§ **Problem to work on**: The line that contains "is (700, 466)." marks the end: retype the data below exactly from its first line through that line.

§ **Material provided**:
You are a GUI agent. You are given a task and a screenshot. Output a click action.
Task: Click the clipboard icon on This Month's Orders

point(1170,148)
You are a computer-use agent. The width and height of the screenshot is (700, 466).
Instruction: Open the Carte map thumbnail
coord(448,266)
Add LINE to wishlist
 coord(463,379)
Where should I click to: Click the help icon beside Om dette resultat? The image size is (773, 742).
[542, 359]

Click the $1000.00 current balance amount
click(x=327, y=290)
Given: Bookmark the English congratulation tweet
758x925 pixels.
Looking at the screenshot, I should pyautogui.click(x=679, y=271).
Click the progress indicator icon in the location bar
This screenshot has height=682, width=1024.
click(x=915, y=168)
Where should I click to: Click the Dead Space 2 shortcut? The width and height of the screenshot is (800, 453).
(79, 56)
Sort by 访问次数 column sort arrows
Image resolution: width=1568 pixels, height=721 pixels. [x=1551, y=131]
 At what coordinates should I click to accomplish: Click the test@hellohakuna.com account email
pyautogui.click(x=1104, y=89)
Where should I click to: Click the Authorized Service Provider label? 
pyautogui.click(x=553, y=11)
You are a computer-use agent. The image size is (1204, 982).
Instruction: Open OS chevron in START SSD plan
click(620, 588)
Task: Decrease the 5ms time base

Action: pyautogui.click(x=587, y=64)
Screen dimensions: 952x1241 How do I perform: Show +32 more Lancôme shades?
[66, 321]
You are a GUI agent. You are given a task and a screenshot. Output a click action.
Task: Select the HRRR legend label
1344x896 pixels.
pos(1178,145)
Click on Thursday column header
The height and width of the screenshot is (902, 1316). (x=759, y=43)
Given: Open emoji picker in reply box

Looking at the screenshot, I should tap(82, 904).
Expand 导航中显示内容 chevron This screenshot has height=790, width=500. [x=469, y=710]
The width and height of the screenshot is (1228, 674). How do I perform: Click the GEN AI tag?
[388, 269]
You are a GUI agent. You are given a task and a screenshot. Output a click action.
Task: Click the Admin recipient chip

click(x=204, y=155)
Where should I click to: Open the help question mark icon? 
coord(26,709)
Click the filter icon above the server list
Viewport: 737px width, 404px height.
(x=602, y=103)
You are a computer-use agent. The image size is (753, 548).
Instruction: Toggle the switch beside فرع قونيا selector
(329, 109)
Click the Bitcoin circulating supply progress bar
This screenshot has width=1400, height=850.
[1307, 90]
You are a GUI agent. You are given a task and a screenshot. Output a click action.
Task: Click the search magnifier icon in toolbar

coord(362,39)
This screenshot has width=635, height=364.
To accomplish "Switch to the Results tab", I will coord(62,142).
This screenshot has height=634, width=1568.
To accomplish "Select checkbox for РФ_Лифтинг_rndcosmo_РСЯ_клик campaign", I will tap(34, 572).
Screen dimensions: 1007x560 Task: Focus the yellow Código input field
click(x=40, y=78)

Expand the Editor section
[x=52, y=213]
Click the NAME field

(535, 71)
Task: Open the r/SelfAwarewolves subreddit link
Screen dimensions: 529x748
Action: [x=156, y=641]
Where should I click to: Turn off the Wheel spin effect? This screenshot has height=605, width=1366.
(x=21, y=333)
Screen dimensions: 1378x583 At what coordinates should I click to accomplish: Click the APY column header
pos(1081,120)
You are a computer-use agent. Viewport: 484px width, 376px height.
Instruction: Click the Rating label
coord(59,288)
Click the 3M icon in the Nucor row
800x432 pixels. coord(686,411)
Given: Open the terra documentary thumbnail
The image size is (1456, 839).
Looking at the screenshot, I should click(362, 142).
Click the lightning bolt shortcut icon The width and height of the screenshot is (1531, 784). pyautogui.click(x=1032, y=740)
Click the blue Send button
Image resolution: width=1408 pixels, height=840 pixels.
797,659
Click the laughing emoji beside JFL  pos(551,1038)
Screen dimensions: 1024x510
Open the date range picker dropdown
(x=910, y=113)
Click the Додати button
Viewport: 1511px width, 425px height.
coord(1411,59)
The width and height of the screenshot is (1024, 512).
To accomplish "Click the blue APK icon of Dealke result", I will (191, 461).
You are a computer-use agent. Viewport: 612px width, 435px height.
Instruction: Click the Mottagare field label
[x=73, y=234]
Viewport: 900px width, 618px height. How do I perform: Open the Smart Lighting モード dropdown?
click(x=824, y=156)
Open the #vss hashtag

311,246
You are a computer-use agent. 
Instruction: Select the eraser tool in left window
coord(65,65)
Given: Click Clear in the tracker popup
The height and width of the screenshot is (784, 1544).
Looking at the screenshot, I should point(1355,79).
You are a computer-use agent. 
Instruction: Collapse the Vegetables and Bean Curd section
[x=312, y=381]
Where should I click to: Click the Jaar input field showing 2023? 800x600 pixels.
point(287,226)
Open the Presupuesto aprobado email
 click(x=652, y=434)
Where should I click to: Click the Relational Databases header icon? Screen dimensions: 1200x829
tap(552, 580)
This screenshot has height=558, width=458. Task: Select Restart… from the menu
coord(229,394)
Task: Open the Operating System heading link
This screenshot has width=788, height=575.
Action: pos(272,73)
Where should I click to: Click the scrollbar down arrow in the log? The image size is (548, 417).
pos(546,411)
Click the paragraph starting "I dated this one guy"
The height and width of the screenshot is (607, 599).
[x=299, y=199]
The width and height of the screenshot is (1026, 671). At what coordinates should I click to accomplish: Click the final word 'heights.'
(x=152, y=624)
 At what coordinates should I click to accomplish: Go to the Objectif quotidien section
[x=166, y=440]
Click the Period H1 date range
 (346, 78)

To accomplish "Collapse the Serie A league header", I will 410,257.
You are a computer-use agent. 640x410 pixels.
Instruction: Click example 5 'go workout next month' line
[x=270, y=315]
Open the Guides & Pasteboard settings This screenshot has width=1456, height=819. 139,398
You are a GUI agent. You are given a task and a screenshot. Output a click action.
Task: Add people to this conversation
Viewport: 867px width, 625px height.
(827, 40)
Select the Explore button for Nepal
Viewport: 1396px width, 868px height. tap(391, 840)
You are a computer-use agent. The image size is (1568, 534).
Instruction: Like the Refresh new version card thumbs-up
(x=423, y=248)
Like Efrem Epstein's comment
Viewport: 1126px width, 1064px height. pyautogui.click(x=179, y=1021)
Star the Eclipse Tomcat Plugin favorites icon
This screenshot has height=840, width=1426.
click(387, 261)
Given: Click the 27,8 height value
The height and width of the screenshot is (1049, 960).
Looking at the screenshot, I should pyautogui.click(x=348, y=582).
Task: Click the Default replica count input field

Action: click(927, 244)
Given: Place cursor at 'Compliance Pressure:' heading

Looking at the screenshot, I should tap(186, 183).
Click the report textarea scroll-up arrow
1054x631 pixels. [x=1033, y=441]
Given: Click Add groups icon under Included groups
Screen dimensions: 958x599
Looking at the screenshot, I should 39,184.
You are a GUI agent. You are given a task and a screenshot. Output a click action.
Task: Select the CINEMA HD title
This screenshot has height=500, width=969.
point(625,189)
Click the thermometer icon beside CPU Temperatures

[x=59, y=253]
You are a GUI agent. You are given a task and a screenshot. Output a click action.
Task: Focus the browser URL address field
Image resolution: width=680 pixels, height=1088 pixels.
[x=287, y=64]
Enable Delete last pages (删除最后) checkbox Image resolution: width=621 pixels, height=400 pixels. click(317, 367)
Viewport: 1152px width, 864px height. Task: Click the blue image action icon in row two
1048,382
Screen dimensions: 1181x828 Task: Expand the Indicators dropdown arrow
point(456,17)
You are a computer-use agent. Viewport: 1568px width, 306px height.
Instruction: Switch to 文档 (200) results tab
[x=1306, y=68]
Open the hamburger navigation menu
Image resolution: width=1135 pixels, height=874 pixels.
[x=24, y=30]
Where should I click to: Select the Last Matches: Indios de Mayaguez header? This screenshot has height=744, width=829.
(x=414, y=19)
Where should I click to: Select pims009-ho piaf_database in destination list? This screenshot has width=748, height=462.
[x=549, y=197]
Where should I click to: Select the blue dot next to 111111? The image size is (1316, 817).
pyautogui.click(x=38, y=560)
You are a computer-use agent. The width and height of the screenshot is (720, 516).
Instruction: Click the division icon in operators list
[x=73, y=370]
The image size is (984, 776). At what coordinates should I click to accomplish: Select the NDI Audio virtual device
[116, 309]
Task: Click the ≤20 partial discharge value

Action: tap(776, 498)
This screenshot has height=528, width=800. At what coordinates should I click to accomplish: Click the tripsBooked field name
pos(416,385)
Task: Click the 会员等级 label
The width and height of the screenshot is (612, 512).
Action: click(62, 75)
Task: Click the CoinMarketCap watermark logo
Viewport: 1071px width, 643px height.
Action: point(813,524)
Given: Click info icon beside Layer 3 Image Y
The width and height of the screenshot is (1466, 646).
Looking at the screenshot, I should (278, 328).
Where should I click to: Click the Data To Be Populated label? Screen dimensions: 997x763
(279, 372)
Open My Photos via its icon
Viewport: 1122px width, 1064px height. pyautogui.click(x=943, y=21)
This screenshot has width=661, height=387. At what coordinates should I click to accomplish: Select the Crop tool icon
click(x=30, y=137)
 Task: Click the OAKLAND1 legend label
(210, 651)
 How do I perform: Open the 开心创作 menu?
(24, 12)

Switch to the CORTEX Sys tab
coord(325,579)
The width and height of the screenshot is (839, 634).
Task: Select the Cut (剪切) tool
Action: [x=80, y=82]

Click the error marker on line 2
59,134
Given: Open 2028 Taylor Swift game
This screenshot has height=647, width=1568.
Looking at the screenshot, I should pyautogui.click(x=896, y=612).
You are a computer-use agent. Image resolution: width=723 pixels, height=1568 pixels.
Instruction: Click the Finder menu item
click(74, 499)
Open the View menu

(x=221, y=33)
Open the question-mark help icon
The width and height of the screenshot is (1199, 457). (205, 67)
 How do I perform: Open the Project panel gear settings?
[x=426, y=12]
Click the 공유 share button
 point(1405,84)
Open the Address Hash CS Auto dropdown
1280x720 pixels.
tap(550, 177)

§ **Answer space**:
You are a GUI agent. You are given a task and a screenshot. Output a click action.
Task: Click the clipboard icon on This Month's Orders

point(1170,148)
You are a computer-use agent. The width and height of the screenshot is (700, 466).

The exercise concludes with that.